*WHAT YOU NEED TO DO*: Take the entries below and write them out exactly, with each picture removed.

*Collected data*:
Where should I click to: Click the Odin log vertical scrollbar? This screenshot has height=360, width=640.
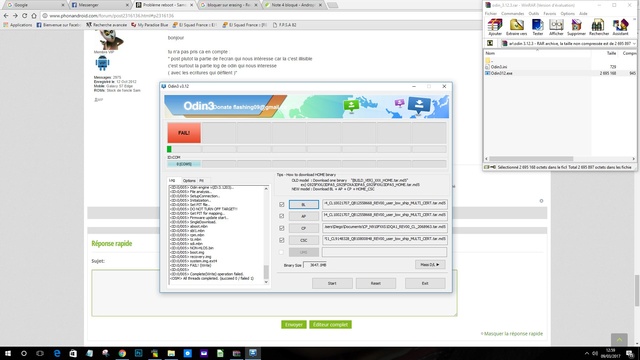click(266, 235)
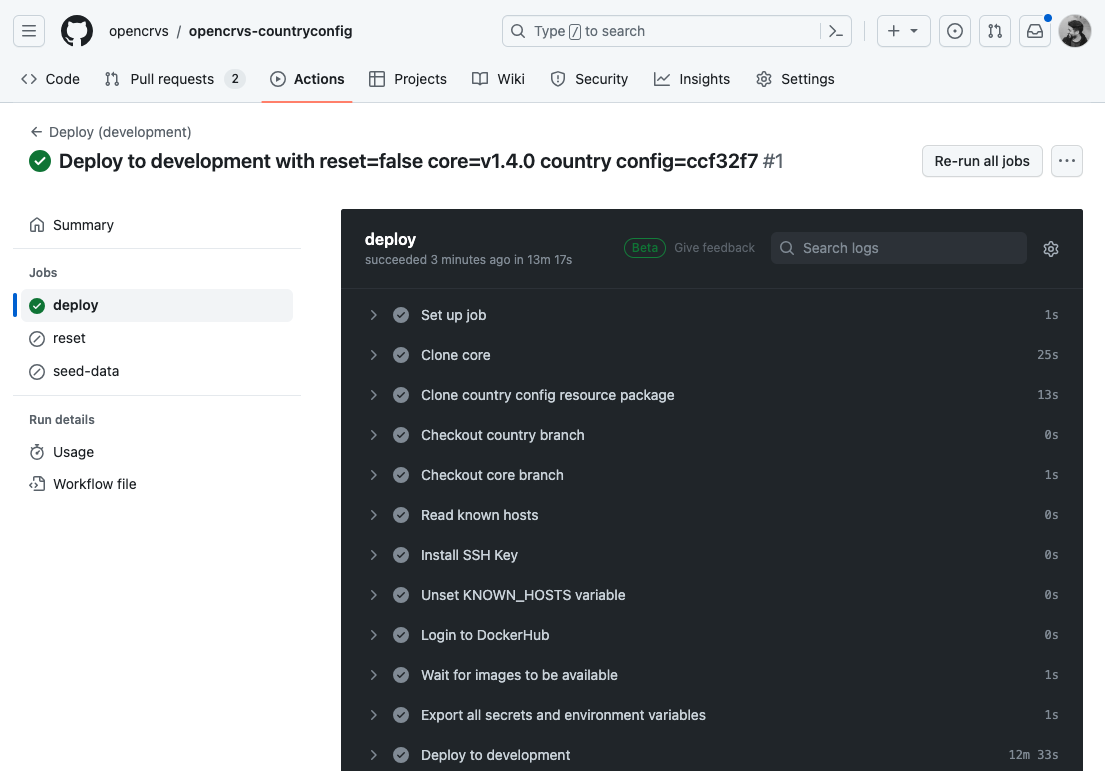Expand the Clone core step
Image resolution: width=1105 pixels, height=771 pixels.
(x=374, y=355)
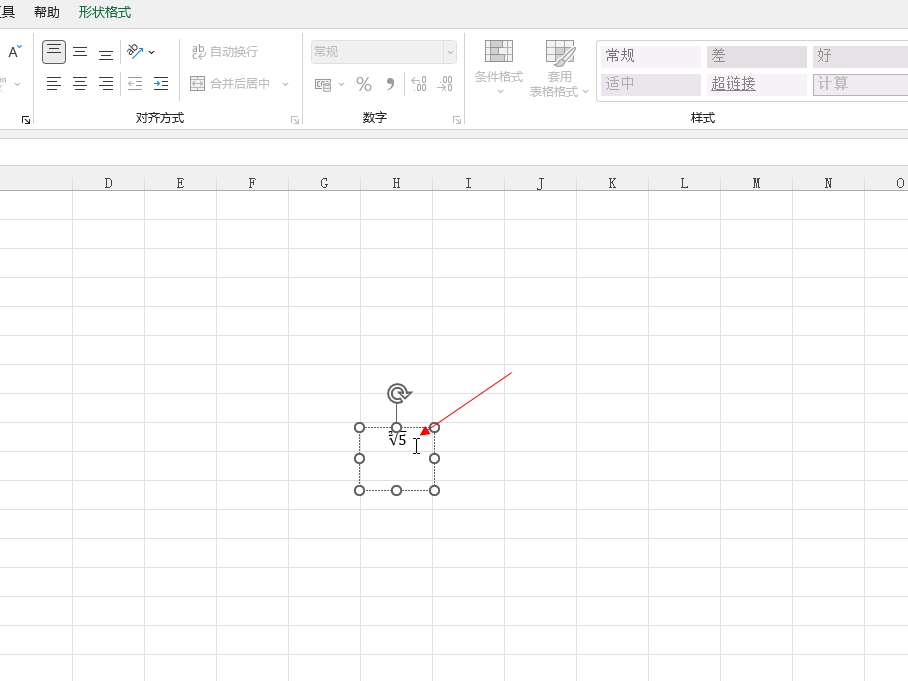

*WRITTEN SOLUTION*:
Where should I click to: Click the Odin log vertical scrollbar? This screenshot has height=360, width=640.
click(266, 235)
Expand the Clone core step
Image resolution: width=1105 pixels, height=771 pixels.
(x=374, y=355)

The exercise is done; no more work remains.